The whole point of this exercise is to reduce the overhead and (I believe) improve the accuracy of dynamic checks. Naturally, the slowdown for monitoring for data races varied dramatically, but it was generally around 1.5 to 2x. There are some exceptions, such as raytracer, which went as high as 22x.

My reaction:

Summary: interested but mildly skeptical.

Their performance numbers seem pretty decent for dynamic monitoring, but I’m not sure it meets their goal of “always on”. HJ’s target audience after all is scientific computing, and 2x slowdown in that field seems like a big deal to me. Still, a lot of people are using R and Python etc so maybe it is “fast enough”. And of course they can optimize further, I’m sure.

The actual semantics of their race check are sort of interesting.
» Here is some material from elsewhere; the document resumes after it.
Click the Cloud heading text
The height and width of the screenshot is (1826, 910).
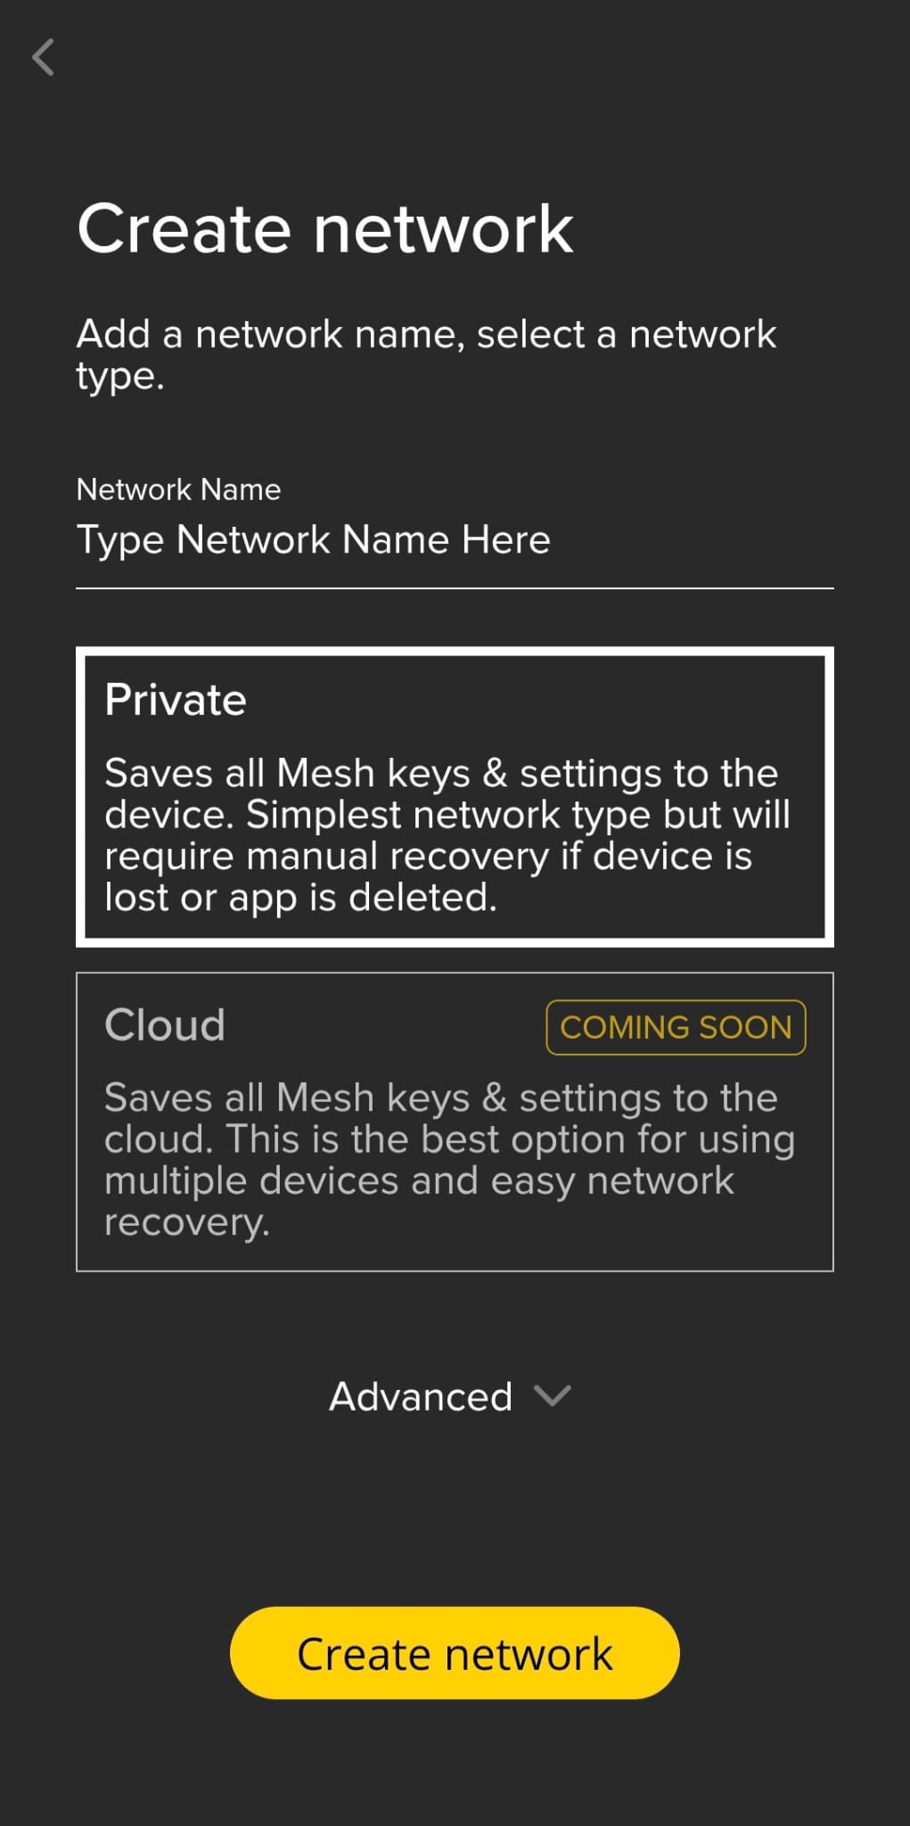165,1024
A narrow focus on data-races over other kinds of races can lead to programs that do the wrong thing even though they never have any races. The classic example is Java code like this:

void addIfEmpty(/*shared*/ Vector v, Object o) {
    if (v.isEmpty()) v.add(o);
}

These two statements were presumably intended to be atomic, but of course they may not execute atomically. Nonetheless, since Vector in Java is a fully synchronized class, there will be no data races under the technical definition of data races.

In any case, declaring permission regions seems to suggest a sensitivity to this issue, however the use of compiler inference kind of works against this intutition, since the compiler may not know the proper places to insert the checks. (Here, for example, if fully automated the compiler would still insert the permission regions within the vector calls themselves)

But I think, in the end, races vs data races is besides the point. That is, the permission regions are not intended as a kind of “declaration of things that go together” but rather as a practical means of reducing overhead and controlling the granularity of checks for detecting data races. Basically—I gather that they assume the system will be always on and, generally, ignored by programmers. But if they come up against an issue where performance is a problem, they will start using the effect system and explicit permission regions to push these checks to a higher-level.

I’m not sure how effective this will be, however. A lot of the overhead seems to derive from the array view checks, which cannot be automated. Furthermore, when the number of items to be accessed is unbounded, such as when walking a linked list, you cannot push the permission regions out any bigger. It would be nice to see numbers that compare the overhead before they tweaked it and after to get an idea of how much reduction is possible.

It brings to mind my own efforts with PJs etc: I am excited to see that bear fruit, because I think the overhead of such dynamic checks can be made extremely low. Of course my system would not be nearly as flexible as theirs, which is why the checks are so cheap. But basically I like the idea of dynamic checking for races, but I think it is not necessary something you want to just layer on top of a rather broken “everything shared and mutable all the time” system, because the overheads are just too high. Rather, you start with a sane foundation, and you should be able to monitor for violations relatively cheaply and locally.